Pixel coordinate grounding data:
++++++++++++++++++++

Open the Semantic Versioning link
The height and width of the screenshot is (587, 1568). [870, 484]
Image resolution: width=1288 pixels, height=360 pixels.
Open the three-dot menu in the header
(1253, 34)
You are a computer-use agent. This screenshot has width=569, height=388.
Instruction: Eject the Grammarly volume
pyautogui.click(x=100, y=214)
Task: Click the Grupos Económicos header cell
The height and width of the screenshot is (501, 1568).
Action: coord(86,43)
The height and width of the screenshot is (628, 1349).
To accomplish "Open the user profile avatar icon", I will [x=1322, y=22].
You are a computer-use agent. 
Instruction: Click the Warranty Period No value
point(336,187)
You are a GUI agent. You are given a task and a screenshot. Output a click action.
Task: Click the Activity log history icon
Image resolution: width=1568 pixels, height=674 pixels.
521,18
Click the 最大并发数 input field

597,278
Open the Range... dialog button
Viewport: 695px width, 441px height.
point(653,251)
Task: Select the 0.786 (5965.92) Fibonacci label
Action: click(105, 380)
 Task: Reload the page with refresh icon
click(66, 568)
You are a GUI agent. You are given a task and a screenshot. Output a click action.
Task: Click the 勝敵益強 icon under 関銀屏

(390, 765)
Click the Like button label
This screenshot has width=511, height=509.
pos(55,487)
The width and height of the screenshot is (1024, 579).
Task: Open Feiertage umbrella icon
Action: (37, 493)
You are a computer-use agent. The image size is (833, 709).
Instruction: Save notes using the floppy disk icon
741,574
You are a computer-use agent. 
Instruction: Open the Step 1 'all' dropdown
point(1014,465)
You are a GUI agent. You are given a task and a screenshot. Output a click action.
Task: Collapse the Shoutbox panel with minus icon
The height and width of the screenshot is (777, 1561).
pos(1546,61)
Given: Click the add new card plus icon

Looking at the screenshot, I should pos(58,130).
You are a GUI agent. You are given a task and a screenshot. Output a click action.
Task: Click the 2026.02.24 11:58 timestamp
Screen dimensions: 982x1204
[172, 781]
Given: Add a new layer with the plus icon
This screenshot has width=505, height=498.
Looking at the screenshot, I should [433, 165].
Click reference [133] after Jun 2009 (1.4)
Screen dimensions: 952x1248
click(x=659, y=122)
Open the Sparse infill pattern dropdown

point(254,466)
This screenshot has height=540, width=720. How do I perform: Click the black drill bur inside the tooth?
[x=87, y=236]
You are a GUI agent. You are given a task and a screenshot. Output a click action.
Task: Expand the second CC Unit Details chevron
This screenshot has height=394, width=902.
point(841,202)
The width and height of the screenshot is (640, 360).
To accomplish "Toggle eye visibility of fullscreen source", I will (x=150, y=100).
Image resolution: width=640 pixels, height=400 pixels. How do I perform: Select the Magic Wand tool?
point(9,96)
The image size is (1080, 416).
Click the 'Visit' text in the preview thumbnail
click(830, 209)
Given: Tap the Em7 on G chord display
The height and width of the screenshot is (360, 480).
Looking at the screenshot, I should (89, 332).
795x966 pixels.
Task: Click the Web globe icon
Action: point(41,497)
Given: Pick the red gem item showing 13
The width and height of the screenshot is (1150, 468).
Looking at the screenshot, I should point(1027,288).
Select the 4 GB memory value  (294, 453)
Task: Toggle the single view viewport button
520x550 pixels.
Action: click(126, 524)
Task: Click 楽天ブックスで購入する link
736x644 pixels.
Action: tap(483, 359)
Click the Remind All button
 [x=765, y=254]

++++++++++++++++++++

> Work instruction
Would you write out all the records exactly as they read?

> Response to this task
Open the Semantic Versioning link
The height and width of the screenshot is (587, 1568). [870, 484]
Image resolution: width=1288 pixels, height=360 pixels.
Open the three-dot menu in the header
(1253, 34)
You are a computer-use agent. This screenshot has width=569, height=388.
Instruction: Eject the Grammarly volume
pyautogui.click(x=100, y=214)
Task: Click the Grupos Económicos header cell
The height and width of the screenshot is (501, 1568).
Action: coord(86,43)
The height and width of the screenshot is (628, 1349).
To accomplish "Open the user profile avatar icon", I will [x=1322, y=22].
You are a computer-use agent. 
Instruction: Click the Warranty Period No value
point(336,187)
You are a GUI agent. You are given a task and a screenshot. Output a click action.
Task: Click the Activity log history icon
Image resolution: width=1568 pixels, height=674 pixels.
521,18
Click the 最大并发数 input field

597,278
Open the Range... dialog button
Viewport: 695px width, 441px height.
point(653,251)
Task: Select the 0.786 (5965.92) Fibonacci label
Action: click(105, 380)
 Task: Reload the page with refresh icon
click(66, 568)
You are a GUI agent. You are given a task and a screenshot. Output a click action.
Task: Click the 勝敵益強 icon under 関銀屏

(390, 765)
Click the Like button label
This screenshot has width=511, height=509.
pos(55,487)
The width and height of the screenshot is (1024, 579).
Task: Open Feiertage umbrella icon
Action: (37, 493)
You are a computer-use agent. The image size is (833, 709).
Instruction: Save notes using the floppy disk icon
741,574
You are a computer-use agent. 
Instruction: Open the Step 1 'all' dropdown
point(1014,465)
You are a GUI agent. You are given a task and a screenshot. Output a click action.
Task: Collapse the Shoutbox panel with minus icon
The height and width of the screenshot is (777, 1561).
pos(1546,61)
Given: Click the add new card plus icon

Looking at the screenshot, I should pos(58,130).
You are a GUI agent. You are given a task and a screenshot. Output a click action.
Task: Click the 2026.02.24 11:58 timestamp
Screen dimensions: 982x1204
[172, 781]
Given: Add a new layer with the plus icon
This screenshot has width=505, height=498.
Looking at the screenshot, I should [433, 165].
Click reference [133] after Jun 2009 (1.4)
Screen dimensions: 952x1248
click(x=659, y=122)
Open the Sparse infill pattern dropdown

point(254,466)
This screenshot has height=540, width=720. How do I perform: Click the black drill bur inside the tooth?
[x=87, y=236]
You are a GUI agent. You are given a task and a screenshot. Output a click action.
Task: Expand the second CC Unit Details chevron
This screenshot has height=394, width=902.
point(841,202)
The width and height of the screenshot is (640, 360).
To accomplish "Toggle eye visibility of fullscreen source", I will (x=150, y=100).
Image resolution: width=640 pixels, height=400 pixels. How do I perform: Select the Magic Wand tool?
point(9,96)
The image size is (1080, 416).
Click the 'Visit' text in the preview thumbnail
click(830, 209)
Given: Tap the Em7 on G chord display
The height and width of the screenshot is (360, 480).
Looking at the screenshot, I should (89, 332).
795x966 pixels.
Task: Click the Web globe icon
Action: point(41,497)
Given: Pick the red gem item showing 13
The width and height of the screenshot is (1150, 468).
Looking at the screenshot, I should point(1027,288).
Select the 4 GB memory value  (294, 453)
Task: Toggle the single view viewport button
520x550 pixels.
Action: click(126, 524)
Task: Click 楽天ブックスで購入する link
736x644 pixels.
Action: tap(483, 359)
Click the Remind All button
 [x=765, y=254]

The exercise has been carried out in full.